Some shots of the surveying we do.

I think it was probably around September 2019 when I actually started painting things that I found in the woods but it was mostly just as A4 watercolour paintings without any kind of explanation to them other than ‘stuff I found in the woods’.

Mushroom studies from mushrooms I found in the woods and took home.

Mushroom studies from mushrooms I found in the woods and took home.

I went into an art shop in Birmingham around December time, I had earned enough rewards for my £10 voucher and I saw this little Khadi notebook 15cm x 15cm. I bought it with no idea what I would use it for. It wasn’t until January 2020 when I actually thought ‘wow, this would make a great nature journal’ and so it began.

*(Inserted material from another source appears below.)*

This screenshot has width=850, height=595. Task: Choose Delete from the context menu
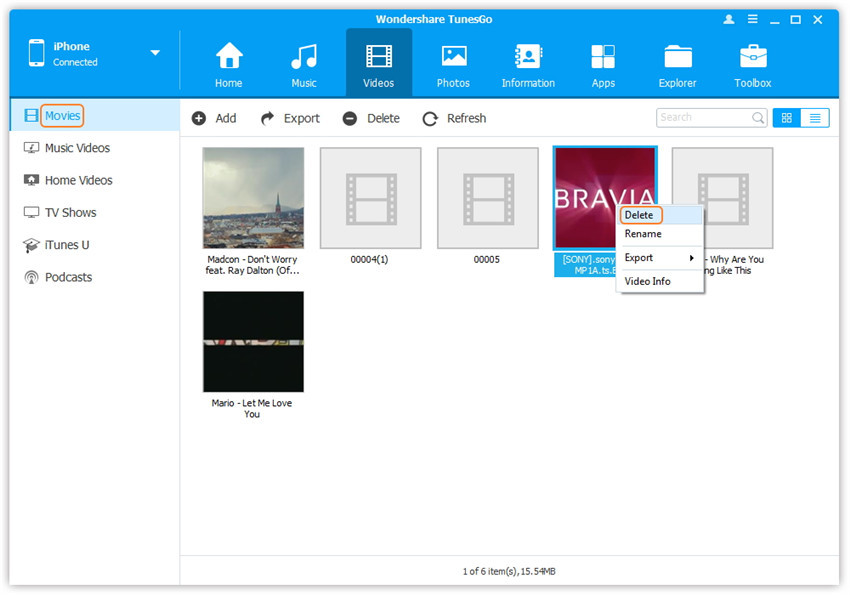(x=639, y=215)
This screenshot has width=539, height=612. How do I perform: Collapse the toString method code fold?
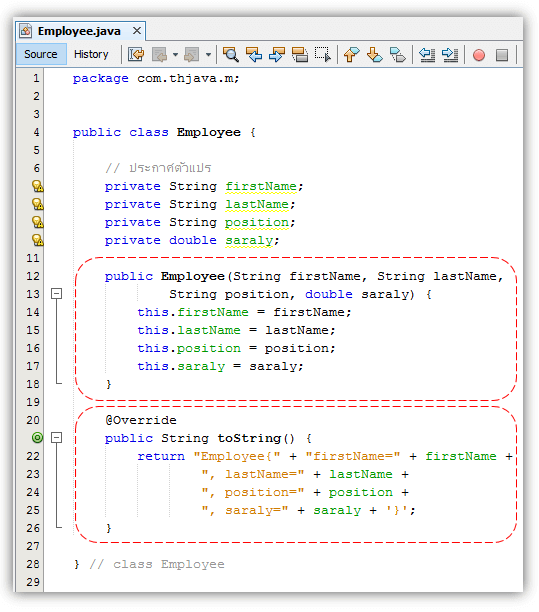(x=57, y=438)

The front cover of my journal.

The front cover of my journal.

I was instantly hooked on completing my nature journal each week and even though I had a lot motivation to get outside into nature I found myself with a refreshed sense of motivation. I felt a bit like I was seeing things with new eyes. Instead of just finding things for data I was finding things for art and, in a strange way, I feel like my nature journal is a new hobby even though it combines both the things I usually do, recording nature and creating artwork.

My nature journaling has given me a new level of….hmm, I don’t want to say peace because it sounds a bit cliché…but I find the whole process relaxing and very rewarding. 99% of the time that I go out I have my two year old son with me and he is an utter inspiration. Everything to him is fresh and new and exciting. The level of glee my child expresses from seeing a ladybird is absolutely joyful. I often think back to when I was a child a think ‘Yes! This is it, the wonder, the intrigue.’ I always want him to feel that.

Isaac and his beautifully innocent love for Ladybirds.

Isaac and his beautifully innocent love for Ladybirds.

I love that we are able to go outside and spend time just finding stuff. He will be looking on the path in the woods and come running to me with the plainest pebble you ever saw and have the biggest smile on his face, exclaiming ‘WRROCKK!’ so proud of his find. He hands it to me to examine. I look, crouch down to him and we examine the ‘WRROCK!’ together, ‘wow buddy this is awesome! I LOVE it!’ His smile even bigger, he swipes the rock from my hand and into his pocket and runs off to find something new. I often add the little things he finds into my journal. I hope one day we will be able to read through them together and go over all our little adventures, and when he’s a bit older he can add his own little paintings and drawings into the journal too or even just start his own.

Nature journal page showing a snail shell that Isaac found and handed to me (I now have a rather large collection of snail shell treasures).

Nature journal page showing a snail shell that Isaac found and handed to me (I now have a rather large collection of snail shell treasures).

Nature journal page showing the first flowers of spring and some slime mould I found in my garden.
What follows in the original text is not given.